To generate 100 unique human heavy chain sequences starting with EVQ:

iglm_generate --prompt_sequence EVQ --chain_token [HEAVY] --species_token [HUMAN] --num_seqs 100 

To generate 100 unique nanobody sequences starting with QVQ:

iglm_generate --prompt_sequence QVQ --chain_token [HEAVY] --species_token [CAMEL] --num_seqs 100 

Sequence evaluation

IgLM can be used to calculate the log likelihood of a sequence given a chain type and species-of-origin.

Full sequence log likelihood calculation:

iglm_evaluate data/antibodies/1jpt/1jpt.fasta :H --chain_token [HEAVY] --species_token [HUMAN]

Infilled sequence log likelihood calculation:

iglm_evaluate data/antibodies/1jpt/1jpt.fasta :H --start 98 --end 106 --chain_token [HEAVY] --species_token [HUMAN]

Package usage

IgLM may also be used as a Python package, enabling the above use cases and more flexible usage.

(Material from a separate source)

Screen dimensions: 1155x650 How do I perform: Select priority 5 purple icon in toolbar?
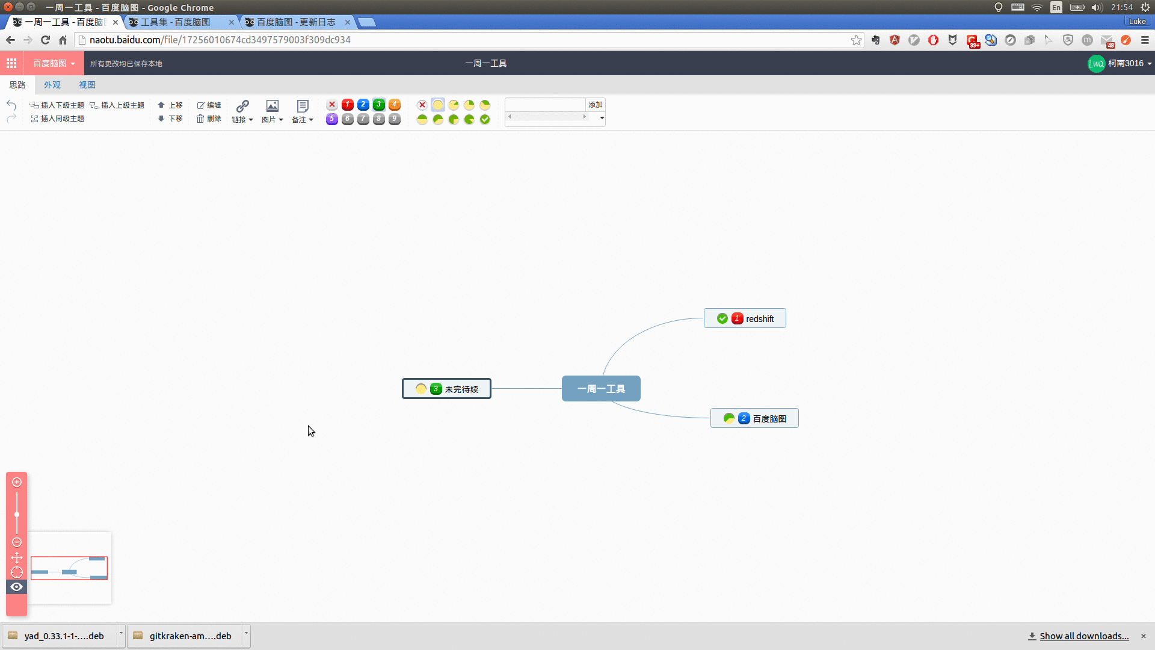[x=332, y=119]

Re-design spans of an antibody sequence

To use IgLM to re-design spans of an antibody sequence, supply the fasta file, the fasta record ID corresponding to the sequence to design, the start index of the span (0-indexed), and the end index of the span (0-indexed, exclusive).

To generate 100 unique sequences of the anti-tissue factor antibody (1JPT) heavy chain with an IgLM-designed CDR3:

from iglm import IgLM

iglm = IgLM()

parent_sequence = "EVQLVESGGGLVQPGGSLRLSCAASGFNIKEYYMHWVRQAPGKGLEWVGLIDPEQGNTIYDPKFQDRATISADNSKNTAYLQMNSLRAEDTAVYYCARDTAAYFDYWGQGTLVTVS"
chain_token = "[HEAVY]"
species_token = "[HUMAN]"
infill_range = (98, 106)
num_seqs = 100

generated_seqs = iglm.infill(
    parent_sequence,
    chain_token,
    species_token,
    infill_range=infill_range,
    num_to_generate=num_seqs,
)

Full antibody sequence generation

IgLM can be used to generate full antibody sequences while conditioning on the chain type and species-of-origin. See Appendix A.5 for starting tokens and sampling temperatures used for the results in the paper.

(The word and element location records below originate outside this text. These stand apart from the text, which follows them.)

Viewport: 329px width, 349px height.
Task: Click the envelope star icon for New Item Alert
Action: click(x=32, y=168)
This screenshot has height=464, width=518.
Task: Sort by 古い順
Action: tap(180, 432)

To generate 100 unique human heavy chain sequences starting with EVQ:

from iglm import IgLM

iglm = IgLM()

prompt_sequence = "EVQ"
chain_token = "[HEAVY]"
species_token = "[HUMAN]"
num_seqs = 100

generated_seqs = iglm.generate(
    chain_token,
    species_token,
    prompt_sequence=prompt_sequence,
    num_to_generate=num_seqs,
)

To generate 100 unique nanobody sequences starting with QVQ:

from iglm import IgLM

iglm = IgLM()

prompt_sequence = "QVQ"
chain_token = "[HEAVY]"
species_token = "[CAMEL]"
num_seqs = 100

generated_seqs = iglm.generate(
    chain_token,
    species_token,
    prompt_sequence=prompt_sequence,
    num_to_generate=num_seqs,
)

Sequence evaluation

IgLM can be used to calculate the log likelihood of a sequence given a chain type and species-of-origin.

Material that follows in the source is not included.